» EXERCISE BRIEF
Excluding pictures, retype the line with "Task: Open the Банк ВТБ position" and each line that follows it to the end of the data below, word for word.
### GIVEN RECORDS
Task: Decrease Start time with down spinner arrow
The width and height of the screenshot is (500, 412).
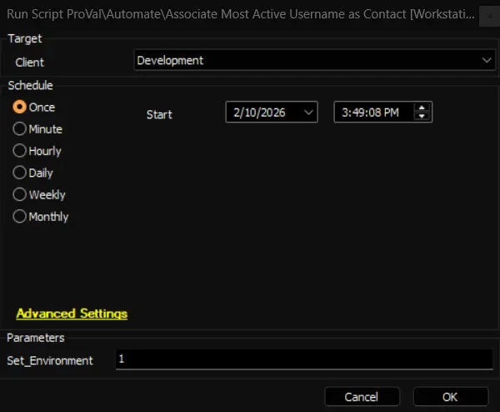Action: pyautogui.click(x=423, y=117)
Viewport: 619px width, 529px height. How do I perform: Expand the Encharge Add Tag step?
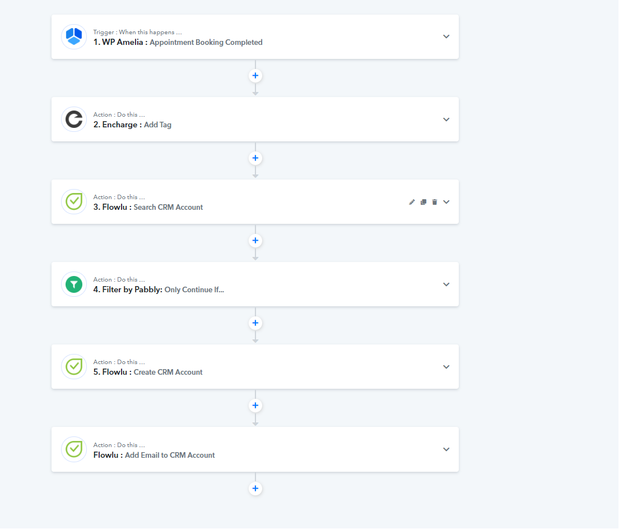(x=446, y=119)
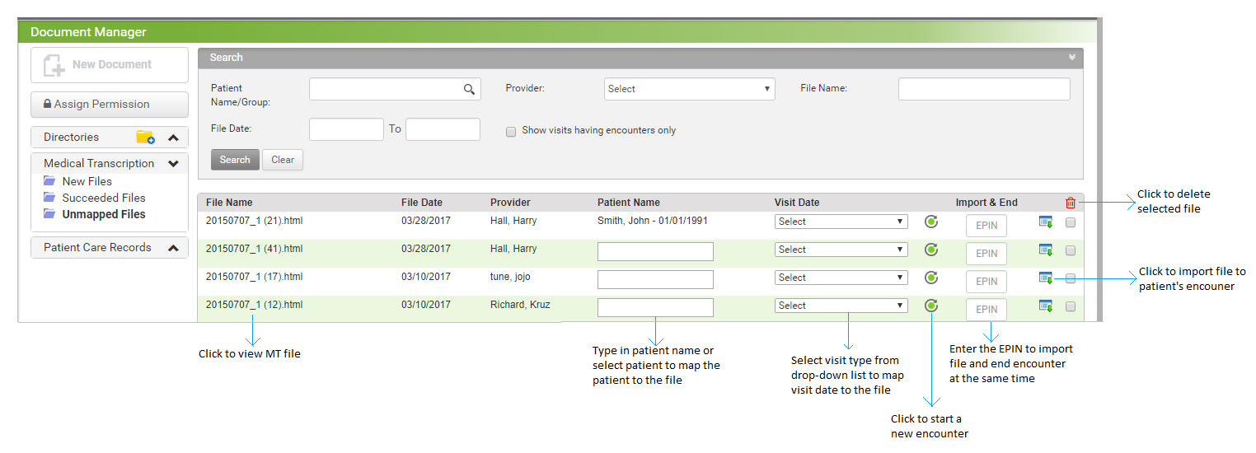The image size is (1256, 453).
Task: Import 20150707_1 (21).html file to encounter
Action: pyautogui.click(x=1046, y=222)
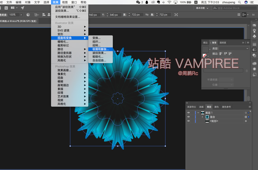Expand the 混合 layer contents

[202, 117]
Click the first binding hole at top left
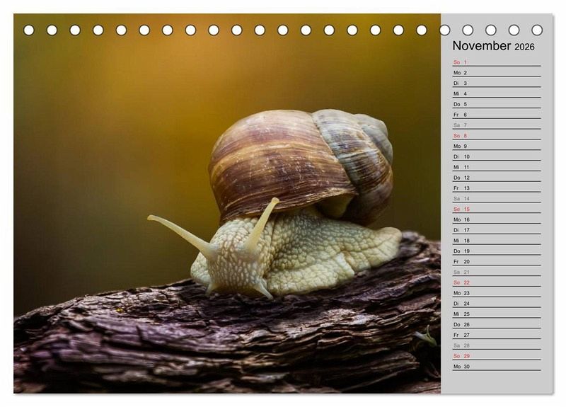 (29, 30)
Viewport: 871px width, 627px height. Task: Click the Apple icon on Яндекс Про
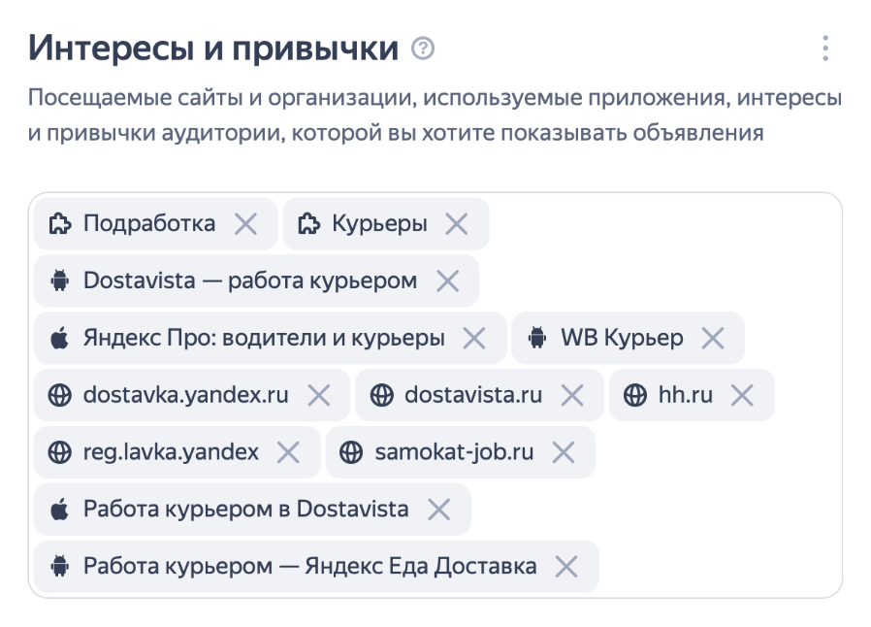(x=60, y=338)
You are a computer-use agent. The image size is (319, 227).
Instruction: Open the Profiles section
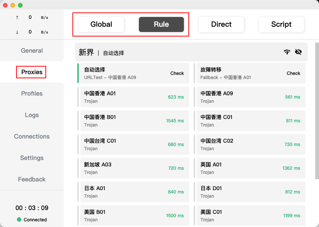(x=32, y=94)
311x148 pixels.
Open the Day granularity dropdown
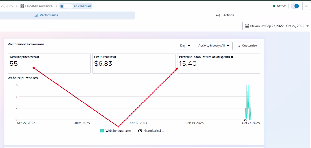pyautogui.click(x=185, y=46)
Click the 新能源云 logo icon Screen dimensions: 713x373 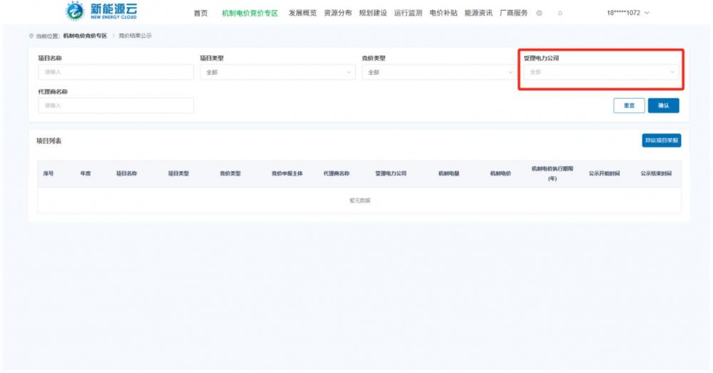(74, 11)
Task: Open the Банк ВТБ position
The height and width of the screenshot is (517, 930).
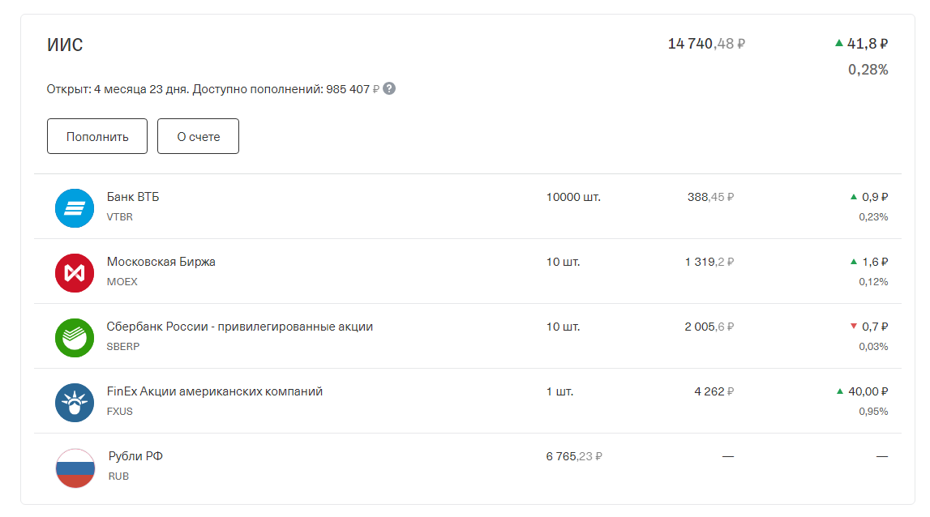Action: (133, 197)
######
» SOLUTION TO THIS PROBLEM
Task: Open the Банк ВТБ position
The height and width of the screenshot is (517, 930).
Action: (133, 197)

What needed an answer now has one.